Westling was at one time co-lead defense counsel for Judge G. Thomas Porteous Jr., who was impeached on claims that included his participation in a kickback scheme with a law firm. At the time, in 2010, Westling was a partner at Ober Kaler Grimes & Shriver, where he was chair of the government investigations and white-collar defense team. The firm has since merged with Baker, Donelson, Bearman, Caldwell & Berkowitz.

Westling reportedly stopped representing Porteous because he was representing two witnesses against the judge in a separate matter.

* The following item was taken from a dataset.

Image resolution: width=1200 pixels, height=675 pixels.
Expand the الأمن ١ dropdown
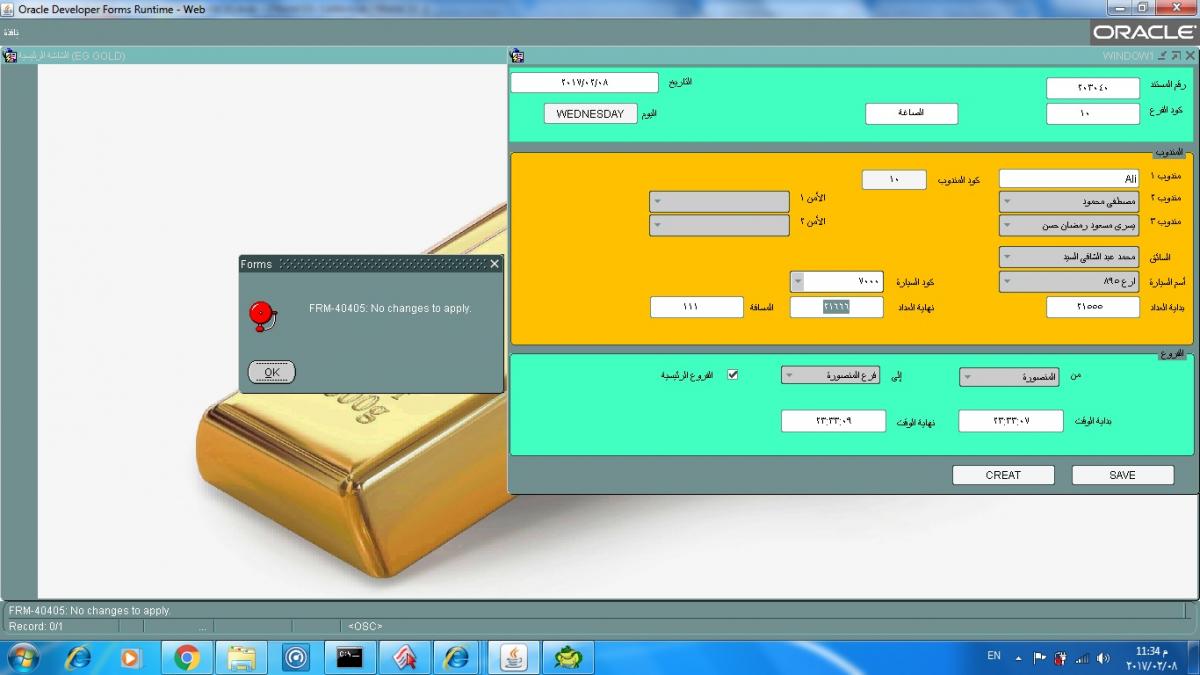pos(658,201)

Westling did not immediately return calls seeking comment. Another defense lawyer for Manafort, Kevin Downing, was not immediately reached for comment.

Manafort's hiring of Westling comes as the Mueller team ratchets up the pressure on the former Trump campaign chairman. Last month, Manafort's longtime associate Rick Gates pleaded guilty to financial fraud and lying to investigators as part of a deal that requires him to cooperate with the special counsel probe.

A week before that guilty plea, Mueller's team filed separate financial fraud charges against Manafort and Gates in Alexandria federal court. Manafort's trial on those charges is set to begin July 10 before Judge T.S. Ellis in the U.S. District Court for the Eastern District of Virginia.

Manafort faces the “very real possibility,” as Ellis recently put it, “of spending the rest of his life in prison.” Manafort's lawyer, Kevin Downing, has called the charges in Washington “ridiculous.”

On Wednesday, Downing and defense lawyer Thomas Zehnle filed papers in Washington asking U.S. District Judge Amy Berman Jackson to dismiss the criminal charges.

“The original and superseding indictments do not focus in the slightest on alleged coordination between the Russian government and the Trump campaign during the 2016 election,” Manafort's lawyers wrote in their motion to dismiss.

Manafort has a pending civil suit in Washington arguing against the scope of Special Counsel Robert Mueller's probe. The Justice Department has rebuffed the argument and urged a trial judge to dismiss the case.